What you should do:
Copy every line of the following data that includes the string "accomplish".

[Stored data]
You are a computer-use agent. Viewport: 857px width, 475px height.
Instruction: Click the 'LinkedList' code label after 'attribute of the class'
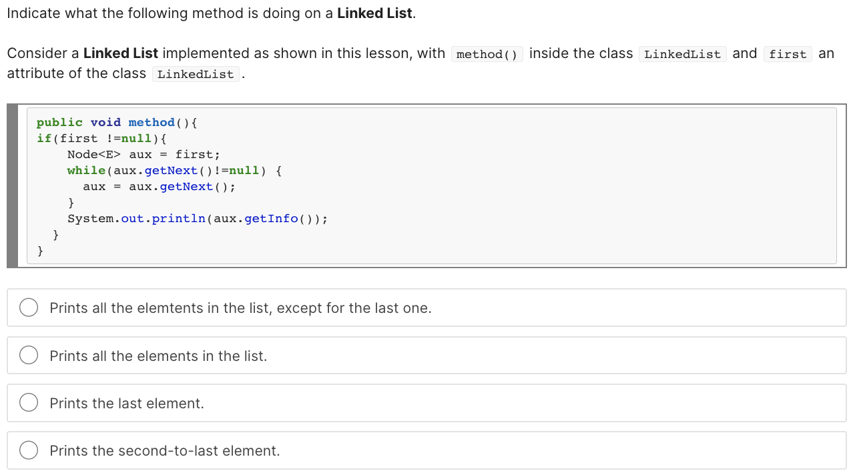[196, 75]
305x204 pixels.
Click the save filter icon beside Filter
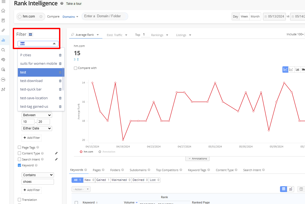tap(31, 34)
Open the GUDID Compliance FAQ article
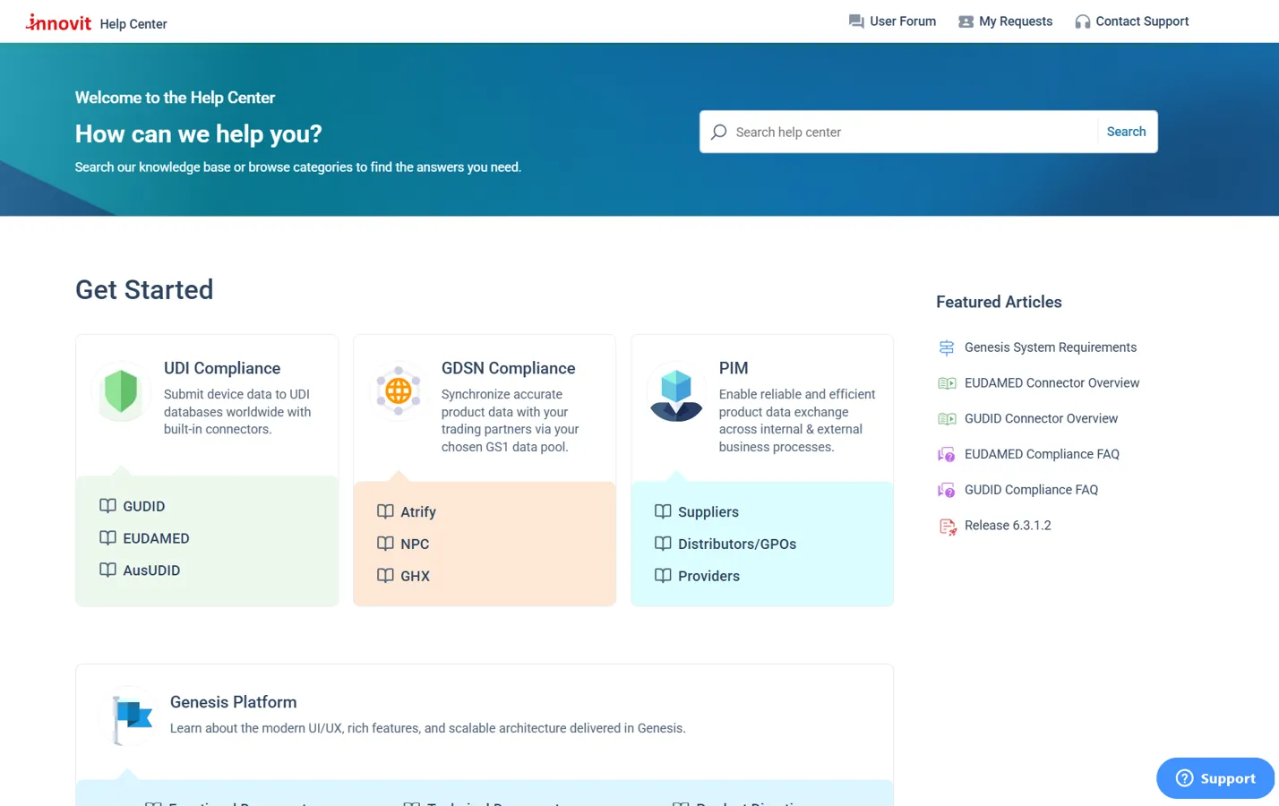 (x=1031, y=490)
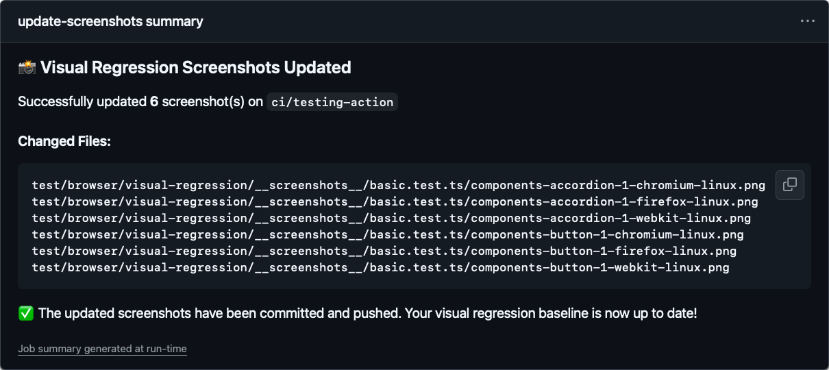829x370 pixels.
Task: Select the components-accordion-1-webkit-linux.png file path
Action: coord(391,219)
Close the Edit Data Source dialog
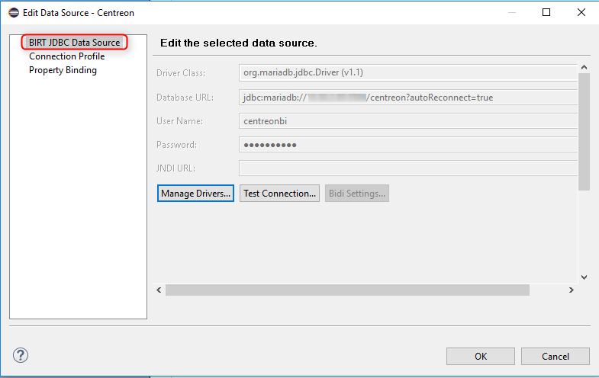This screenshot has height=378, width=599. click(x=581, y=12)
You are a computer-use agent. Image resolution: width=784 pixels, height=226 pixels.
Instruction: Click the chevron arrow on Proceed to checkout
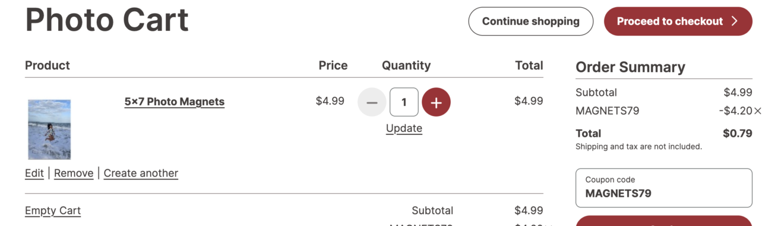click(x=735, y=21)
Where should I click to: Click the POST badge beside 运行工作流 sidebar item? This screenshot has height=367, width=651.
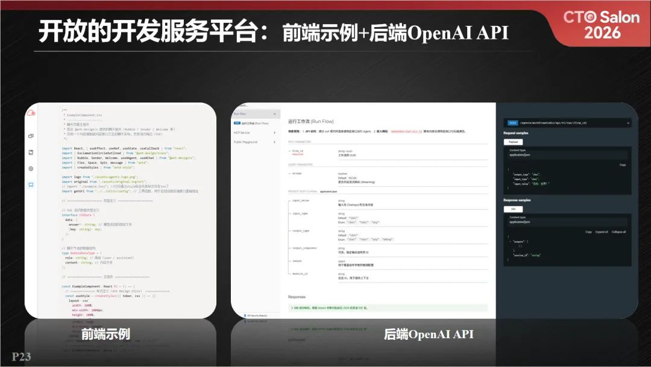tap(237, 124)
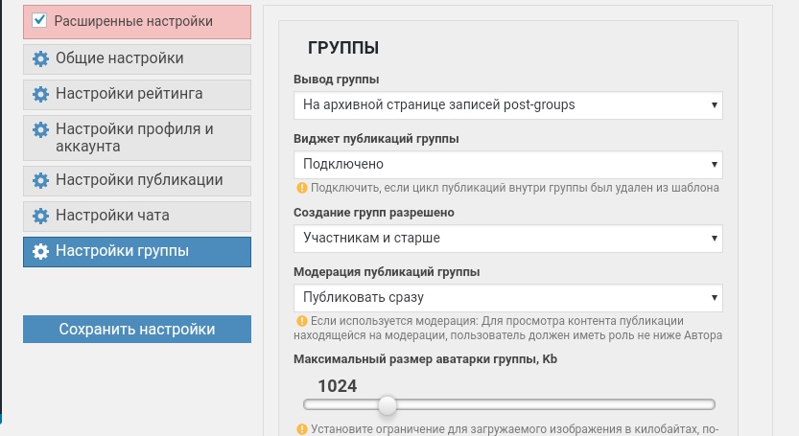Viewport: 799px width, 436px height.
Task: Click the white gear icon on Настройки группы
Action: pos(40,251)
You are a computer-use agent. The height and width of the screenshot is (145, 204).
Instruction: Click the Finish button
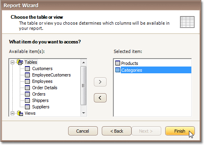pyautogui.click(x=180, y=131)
...
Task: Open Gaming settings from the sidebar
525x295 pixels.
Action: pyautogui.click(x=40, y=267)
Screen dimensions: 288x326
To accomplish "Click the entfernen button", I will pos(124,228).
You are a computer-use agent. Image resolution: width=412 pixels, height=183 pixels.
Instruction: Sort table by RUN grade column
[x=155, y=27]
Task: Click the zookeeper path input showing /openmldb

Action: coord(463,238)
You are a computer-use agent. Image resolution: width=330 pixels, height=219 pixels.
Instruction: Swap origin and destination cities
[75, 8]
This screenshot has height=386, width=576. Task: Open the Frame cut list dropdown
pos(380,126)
--
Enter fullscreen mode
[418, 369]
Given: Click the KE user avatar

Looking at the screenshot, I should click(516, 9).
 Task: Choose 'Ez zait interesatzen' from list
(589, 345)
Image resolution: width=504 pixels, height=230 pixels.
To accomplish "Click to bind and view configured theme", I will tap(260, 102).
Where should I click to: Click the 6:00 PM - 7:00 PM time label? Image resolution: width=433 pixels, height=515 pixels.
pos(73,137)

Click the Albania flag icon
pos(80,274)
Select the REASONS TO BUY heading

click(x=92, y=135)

Task response:
To accomplish "Click the entfernen button", I will pos(124,228).
To accomplish "Click to bind and view configured theme", I will tap(260, 102).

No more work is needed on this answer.